McCarthy, for his part, touted the agreement as a “historic series of wins.”

But like Biden, McCarthy will have to quell members of his own party who aren’t keen on the bill.

“I want to raise the debt ceiling. It’d be irresponsible not to do it,” Senator Lindsey Graham told Fox News Sunday.

“But what I will not do is adopt the Biden defense budget and call it a success,” Graham said, calling for bigger increases to the Pentagon’s budget than currently agreed.

“I will not be intimidated by June 5.”

In reality, the agreement represents a mutual climb down of sorts from Democratic and Republican negotiators.

Biden had initially refused to negotiate over spending issues as a condition for raising the debt ceiling, accusing the Republicans of taking the economy hostage.

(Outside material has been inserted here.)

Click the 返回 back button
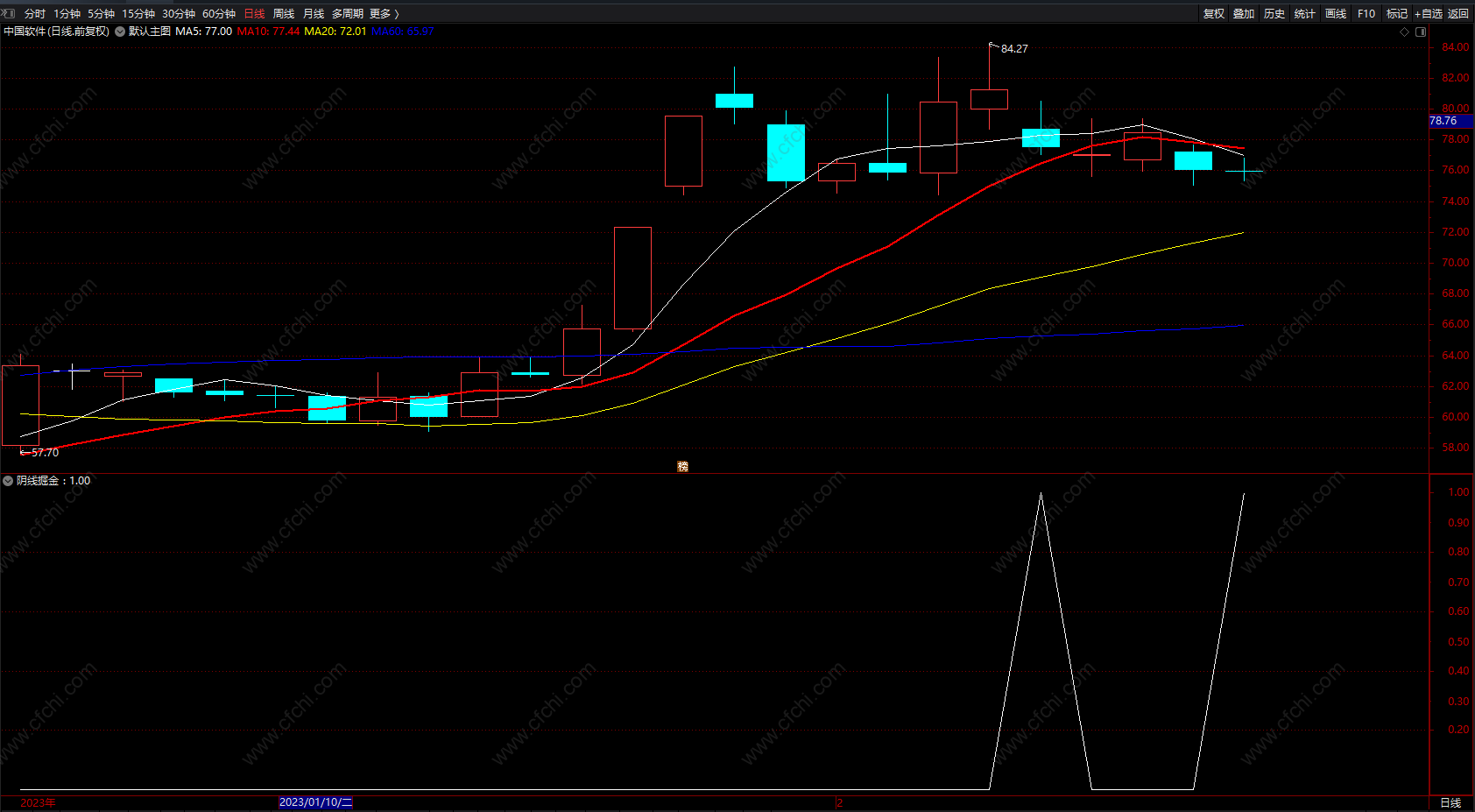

And the big cuts that Republicans wanted are not there, although non-defense spending will remain effectively flat next year, and only rise nominally in 2025.

McCarthy’s wafer-thin majority in the House will require significant Democratic backing to balance out Republican dissent.

One Republican tweeted out a vomit emoji in response to the deal, with another calling it “an insult to the American people.”

At the same time, a member of the House Progressive Caucus, Ro Khanna, said a large number of fellow Democrats were still “in flux as to where they’re going to be on this.”

Democrats hold the majority in the Senate, but individual senators could try and hold up the bill with amendment votes that would bring the process perilously close to the June 5 deadline.

One element likely to rile Democratic environmental hawks was the surprise inclusion of a measure to accelerate completion of an oil pipeline project that has been stalled by green concerns.

Both the House and Senate are expected to return on Tuesday, after a long holiday weekend.